Maalesef Türk-Yunan ilişkileri bir Zürafa kadar soğukkanlı olamıyor. En ufak bir kıvılcım baş döndürücü bir hızla alevlenip kriz haline dönüşebiliyor. Dışişleri Bakanı Çavuşoğlu’nun 10 Şubat’ta bir televizyon kanalına verdiği mülakattaki Yunanistan’ın Doğu Ege adalarını Lozan ve Paris Antlaşmalarına aykırı olarak silahlandırdığına, bu tutumun devam ettirilmesi halinde bahse konu adalar üzerindeki yunan egemenliğinin sorgulanır hale geleceğine, Türkiye’nin bu konudaki görüşlerini Birleşmiş Milletlere gönderdiği iki mektupla kayda geçirdiğine ve takipçisi olacağına ilişkin sözleri Yunanistan’da büyük yankı yarattı. Yunan Dışişleri Sözcüsü Alexandros Papaioannou, aynı gün yaptığı açıklamada Çavuşoğlu’nun iddialarını reddederek, bu iddiaların uluslararası hukukun temel prensipleriyle uyuşmadığı gibi, basit mantığa da aykırı olduğunu söyledi. Çavuşoğlu’nun sözlerine bir tepki de Vaşington’dan geldi. ABD Dışişleri Sözcüsü bir soruya verdiği cevapta, tüm ülkelerin egemenlik ve toprak bütünlüklerine saygı duyulması gerektiğini, adalar üzerindeki yunan egemenliğinin tartışılamayacağını dile getirdi. Amerika’nın adaların silahlandırılması tartışmasında topa hiç girmemiş olduğu dikkatlerden kaçmamalı. Aynı doğrultuda ama daha uzun bir açıklama da 13 Şubat Pazar günü Avrupa Birliği Dış İşleri Sözcüsü Peter Spano tarafından yapıldı.
Aslında Bakan Çavuşoğlu pek yeni bir şey söylemedi. Türkiye esasen 1976’dan beri Doğu Ege Adalarının silahlandırılması meselesini çeşitli vesilelerle BM’de, NATO’da ve AGİT’de uluslararası camianın dikkatine getiriyor. Mülakatta atıfta bulunulan mektuplar da, Türkiye’nin BM nezdindeki Daimi Temsilcisi Büyükelçi Feridun Sinirlioğlu’nun imzasıyla geçtiğimiz yıl 14 Temmuz ve 30 Eylül tarihlerinde gönderilmişti. Büyükelçi Sinirlioğlu’nun ikinci mektubu, altı madde halinde hukuki argümanlarla ve Uluslararası Adalet Divanı’nın (UAD) içtihatından örneklerle Yunanistan’ın uluslararası hukuku nasıl ihlal ettiğini açıklıyor.
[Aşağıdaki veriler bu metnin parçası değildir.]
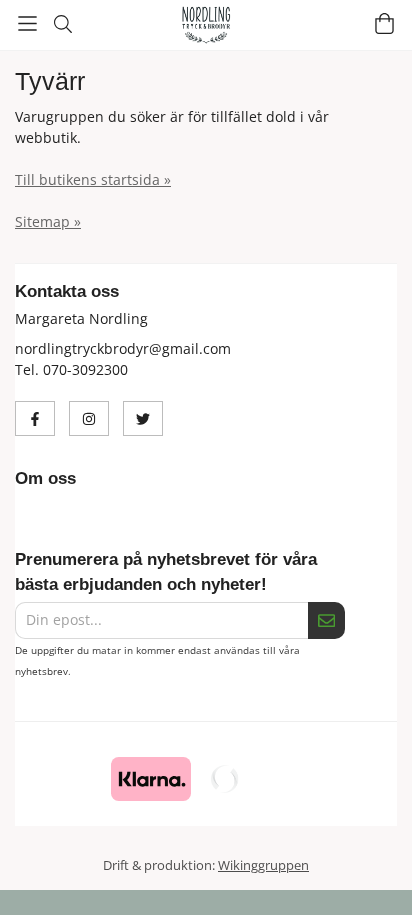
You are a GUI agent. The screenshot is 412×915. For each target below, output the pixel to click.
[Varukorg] (384, 23)
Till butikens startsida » (93, 179)
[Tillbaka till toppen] (17, 872)
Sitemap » (48, 221)
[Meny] (27, 23)
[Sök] (62, 24)
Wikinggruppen (263, 865)
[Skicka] (326, 620)
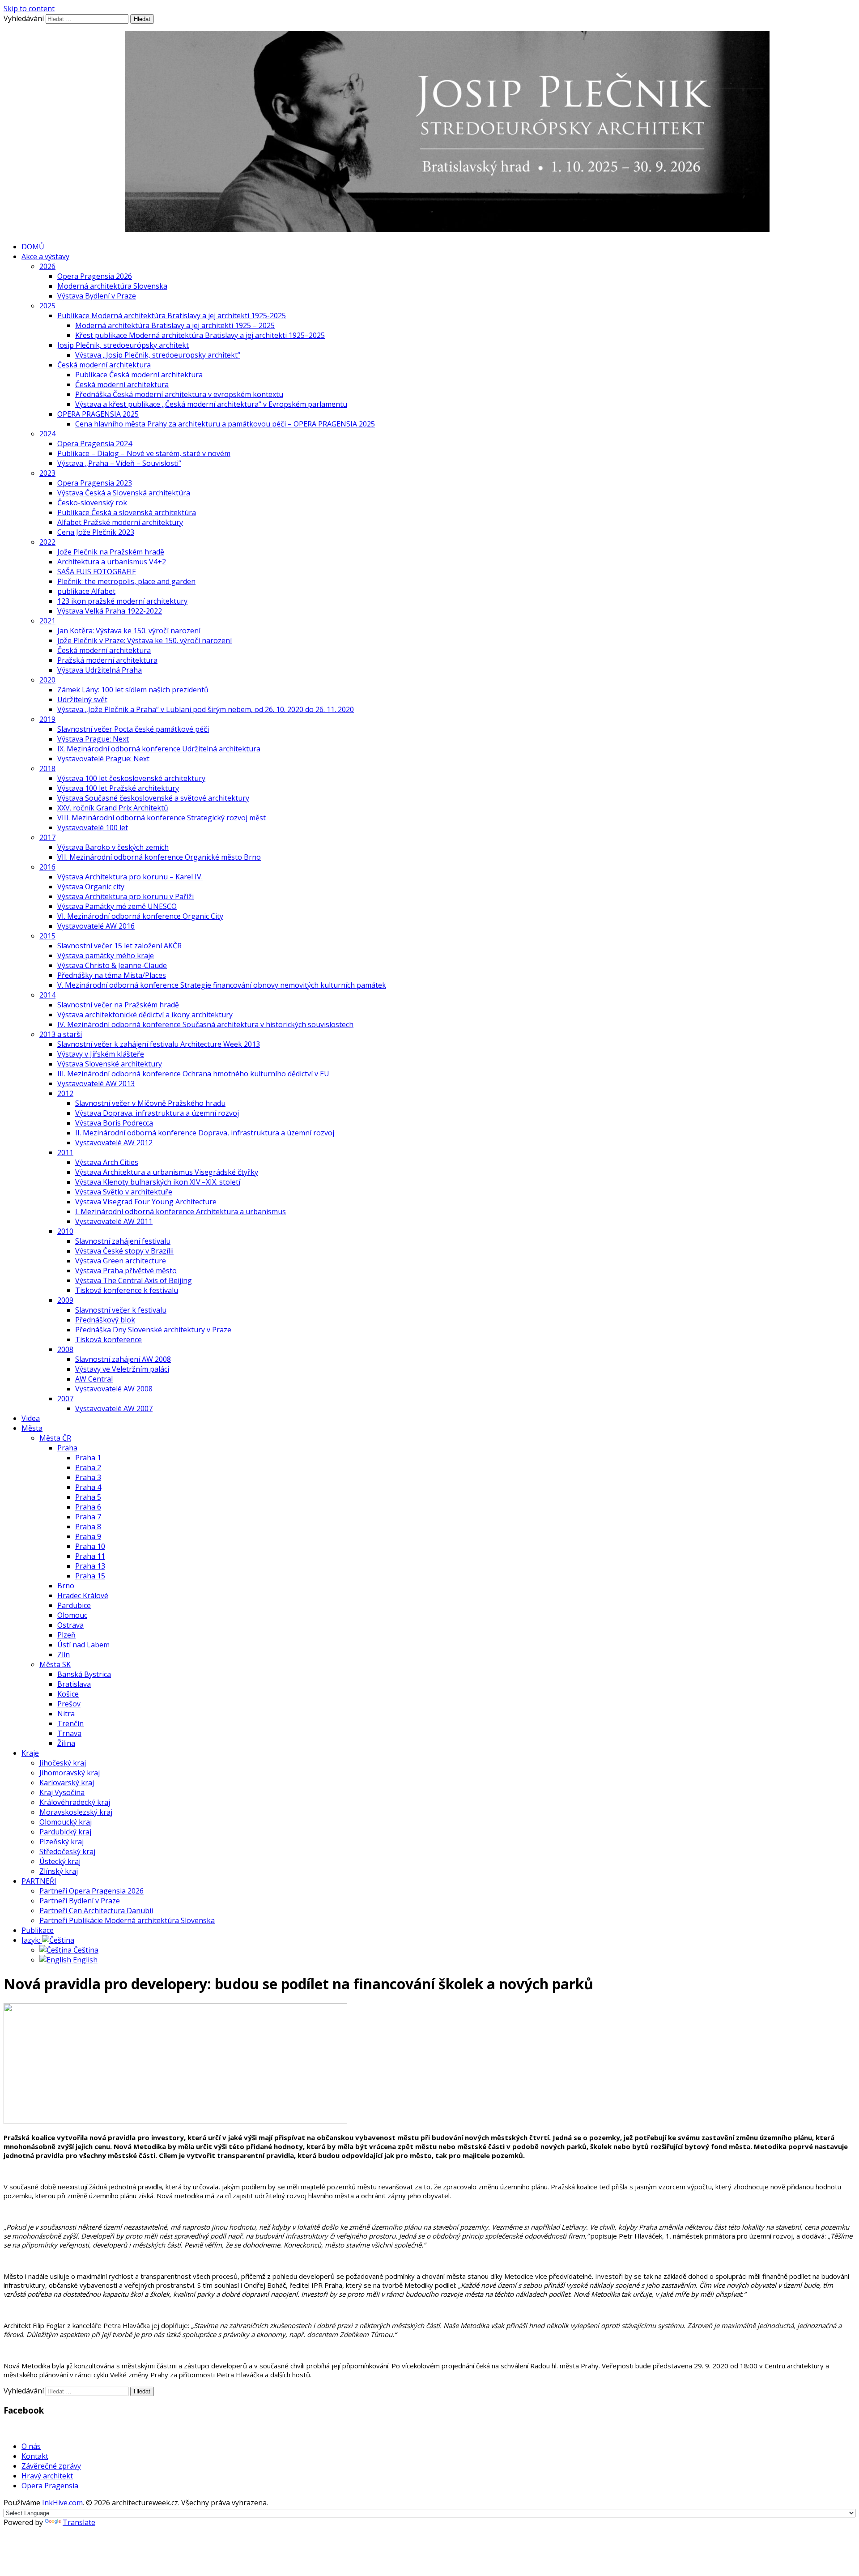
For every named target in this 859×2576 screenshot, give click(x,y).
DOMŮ (32, 247)
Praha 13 (90, 1566)
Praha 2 (88, 1467)
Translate (79, 2522)
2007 (65, 1398)
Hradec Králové (82, 1595)
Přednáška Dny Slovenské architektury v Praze (153, 1330)
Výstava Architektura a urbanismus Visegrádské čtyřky (166, 1172)
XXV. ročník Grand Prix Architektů (112, 808)
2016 (47, 867)
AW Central (94, 1379)
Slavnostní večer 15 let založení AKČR (119, 946)
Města (32, 1428)
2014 (47, 995)
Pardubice (74, 1605)
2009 (65, 1300)
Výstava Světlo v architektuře (123, 1192)
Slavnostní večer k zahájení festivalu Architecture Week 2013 (158, 1044)
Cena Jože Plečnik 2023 (95, 532)
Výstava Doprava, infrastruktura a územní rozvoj (157, 1113)
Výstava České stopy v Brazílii (124, 1251)
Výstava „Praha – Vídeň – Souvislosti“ (119, 463)
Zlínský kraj (58, 1871)
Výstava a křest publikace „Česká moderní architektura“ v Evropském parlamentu (211, 404)
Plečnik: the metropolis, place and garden (126, 581)
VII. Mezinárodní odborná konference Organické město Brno (159, 857)
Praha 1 (88, 1458)
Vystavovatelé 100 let (92, 827)
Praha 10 (90, 1546)
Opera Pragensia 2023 (94, 483)
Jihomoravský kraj (69, 1773)
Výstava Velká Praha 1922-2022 (109, 611)
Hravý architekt (47, 2476)
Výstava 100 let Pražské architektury (118, 788)
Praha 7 (88, 1517)
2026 (47, 266)
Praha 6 (88, 1507)
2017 (47, 837)
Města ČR (55, 1438)
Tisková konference (108, 1339)
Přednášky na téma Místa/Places (111, 975)
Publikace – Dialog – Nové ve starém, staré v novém (143, 453)
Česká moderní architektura (104, 365)
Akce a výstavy (45, 256)
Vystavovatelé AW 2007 (114, 1408)
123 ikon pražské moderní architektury (122, 601)
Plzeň (66, 1635)
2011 (65, 1152)
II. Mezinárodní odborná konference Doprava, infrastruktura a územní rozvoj (204, 1133)
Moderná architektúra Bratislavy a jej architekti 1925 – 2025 (175, 325)
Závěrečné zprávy (51, 2466)
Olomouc (72, 1615)
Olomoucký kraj (65, 1822)
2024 (47, 434)
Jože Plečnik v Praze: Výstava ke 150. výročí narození (144, 640)
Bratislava (74, 1684)
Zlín (63, 1654)
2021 (47, 621)
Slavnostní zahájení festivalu (122, 1241)
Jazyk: (31, 1940)
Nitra (66, 1714)
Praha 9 (88, 1536)
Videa (30, 1418)
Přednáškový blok (105, 1320)
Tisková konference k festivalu (126, 1290)
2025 (47, 306)
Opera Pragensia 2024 (94, 443)
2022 (47, 542)
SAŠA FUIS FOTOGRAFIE (96, 571)
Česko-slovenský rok (92, 503)
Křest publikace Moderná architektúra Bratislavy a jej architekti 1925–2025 (200, 335)
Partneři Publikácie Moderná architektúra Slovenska (127, 1920)
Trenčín (70, 1723)
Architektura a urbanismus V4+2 (111, 562)
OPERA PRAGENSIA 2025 (98, 414)
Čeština (85, 1950)
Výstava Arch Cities (106, 1162)
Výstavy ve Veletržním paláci (122, 1369)
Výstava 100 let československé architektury (131, 778)
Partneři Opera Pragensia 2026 (91, 1891)
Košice (68, 1694)
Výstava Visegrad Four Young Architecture (146, 1202)
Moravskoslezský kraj (75, 1812)
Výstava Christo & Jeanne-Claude (112, 965)
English (84, 1960)
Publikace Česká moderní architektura (139, 375)
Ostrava (70, 1625)
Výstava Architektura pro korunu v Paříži (125, 896)
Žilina (66, 1743)
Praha (67, 1448)
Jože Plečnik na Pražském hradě (110, 552)
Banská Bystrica (84, 1674)
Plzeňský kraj (61, 1842)
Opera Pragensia (49, 2486)
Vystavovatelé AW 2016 (96, 926)
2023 (47, 473)
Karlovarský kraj (66, 1782)
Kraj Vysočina (62, 1792)
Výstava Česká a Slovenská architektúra (123, 493)
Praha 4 (88, 1487)
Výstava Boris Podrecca (114, 1123)
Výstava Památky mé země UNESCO (117, 906)
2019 (47, 719)
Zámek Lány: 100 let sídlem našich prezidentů (132, 690)
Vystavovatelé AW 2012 (114, 1142)
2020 (47, 680)
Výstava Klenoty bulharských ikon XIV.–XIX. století (157, 1182)
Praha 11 (90, 1556)
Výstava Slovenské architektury (109, 1064)
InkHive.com (62, 2503)
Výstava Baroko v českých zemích (113, 847)
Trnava (69, 1733)
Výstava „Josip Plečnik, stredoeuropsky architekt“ (157, 355)
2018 (47, 768)
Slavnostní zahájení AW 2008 (123, 1359)
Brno (65, 1586)
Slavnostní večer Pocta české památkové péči (133, 729)
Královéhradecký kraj (74, 1802)
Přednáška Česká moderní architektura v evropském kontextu (179, 394)
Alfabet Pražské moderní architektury (120, 522)
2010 (65, 1231)
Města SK (55, 1664)
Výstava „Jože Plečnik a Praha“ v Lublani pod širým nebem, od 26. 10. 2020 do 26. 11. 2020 (205, 709)
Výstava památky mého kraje (105, 955)
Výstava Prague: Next (93, 739)
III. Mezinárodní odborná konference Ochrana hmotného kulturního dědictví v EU (193, 1074)
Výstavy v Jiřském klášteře (100, 1054)
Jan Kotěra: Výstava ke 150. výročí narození (128, 630)
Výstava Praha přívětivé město (126, 1270)
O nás (31, 2446)
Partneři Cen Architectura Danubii (96, 1910)
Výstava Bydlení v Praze (96, 296)
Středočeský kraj (67, 1851)
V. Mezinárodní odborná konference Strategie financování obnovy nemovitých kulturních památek (221, 985)
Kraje (30, 1753)
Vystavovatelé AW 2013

Mektupta ihlalin devamı halinde adalar üzerindeki yunan egemenliğinin tartışmaya açılacağı unsuru da var. Türkün aklı sonradan gelir derler. Ama galiba bu kere Yunanlı dostlarımızın aklı sonradan gelmiş.
Lozan ve Paris Antlaşmalarıyla Yunanistan’a devredilmiş bulunan doğu ege adalarının silahlandırılması, Ege’de Türkiye ve Yunanistan arasındaki sorunlar yumağının sadece bir parçası. Ama göründüğü kadarıyla Yunanistan’ın tezlerini hukuki bir temele oturtmakta en fazla zorlandığı anlaşmazlık konusu da bu olmalı. Nitekim her vesileyle Ege sorunlarının çözümü için adres gösterdiği Yunanistan, UAD’ye taraf olurken adaların silahsızlandırılmış statüsünün UAD’ye götürülmesini kabul etmeyeceğini kayda geçirmiş. Yunanistan doğu ege adalarını silahlandırdığını inkar etmiyor. Gerekçe olarak da Türkiye’den kaynaklanan güvenlik tehdidini öne sürüyor. Bu tamamen siyasi bir söylem. Ancak hukuki kılıf bulamıyor. Büyükelçi Sinirlioğlu’nun ilk mektubuna yine New York’ta verilen cevaptaki, Lozan anlaşmasının yerini alan Montrö Boğazlar Sözleşmesinde adaların silahsızlandırılmasına ilişkin bir hüküm yer almadığı, Dışişleri Bakanı Tevfik Rüştü Aras’ın mecliste yaptığı bir konuşmada adaların silahlandırılmasına itiraz etmediği, Türkiye’nin Paris antlaşmasına taraf olmadığı gibi hukuki geçerliliği bulunmayan argümanlar kullanılmış.
Yunanistan’ı en fazla korkutan da Çavuşoğlu’nun mülatındaki “bu işin takipçisi olacağız” sözleri. Burada kast edilen Lozan ve Paris Antlaşmasına taraf ülkeler nezdinde yapılacak diplomatik girişimler olmalı. Bu kere Türkiye savunmada kalmayacak. Dosyası güçlü. Yeter ki hukuktan şaşmayalım.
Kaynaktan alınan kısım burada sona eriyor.